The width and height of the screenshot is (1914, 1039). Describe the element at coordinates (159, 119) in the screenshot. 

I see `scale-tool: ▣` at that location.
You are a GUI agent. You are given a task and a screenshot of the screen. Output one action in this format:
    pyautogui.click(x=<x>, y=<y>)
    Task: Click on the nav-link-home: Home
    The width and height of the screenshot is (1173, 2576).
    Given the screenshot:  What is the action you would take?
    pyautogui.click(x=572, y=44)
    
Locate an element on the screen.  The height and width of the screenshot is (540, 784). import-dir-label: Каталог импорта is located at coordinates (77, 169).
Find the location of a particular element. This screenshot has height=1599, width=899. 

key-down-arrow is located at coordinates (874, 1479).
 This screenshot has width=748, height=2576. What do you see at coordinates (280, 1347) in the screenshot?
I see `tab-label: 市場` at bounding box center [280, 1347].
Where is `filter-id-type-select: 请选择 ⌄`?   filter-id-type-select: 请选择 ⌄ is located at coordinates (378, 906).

About this task
Please rewrite all of the records above, replacing each "element" with "item" and leaving everything else unchanged.

Answer space
The width and height of the screenshot is (1914, 1039). Describe the item at coordinates (159, 119) in the screenshot. 

I see `scale-tool: ▣` at that location.
You are a GUI agent. You are given a task and a screenshot of the screen. Output one action in this format:
    pyautogui.click(x=<x>, y=<y>)
    Task: Click on the nav-link-home: Home
    The width and height of the screenshot is (1173, 2576).
    Given the screenshot:  What is the action you would take?
    pyautogui.click(x=572, y=44)
    
Locate an item on the screen.  The height and width of the screenshot is (540, 784). import-dir-label: Каталог импорта is located at coordinates (77, 169).
Find the location of a particular item. This screenshot has height=1599, width=899. 

key-down-arrow is located at coordinates (874, 1479).
 This screenshot has width=748, height=2576. What do you see at coordinates (280, 1347) in the screenshot?
I see `tab-label: 市場` at bounding box center [280, 1347].
Where is `filter-id-type-select: 请选择 ⌄`?   filter-id-type-select: 请选择 ⌄ is located at coordinates (378, 906).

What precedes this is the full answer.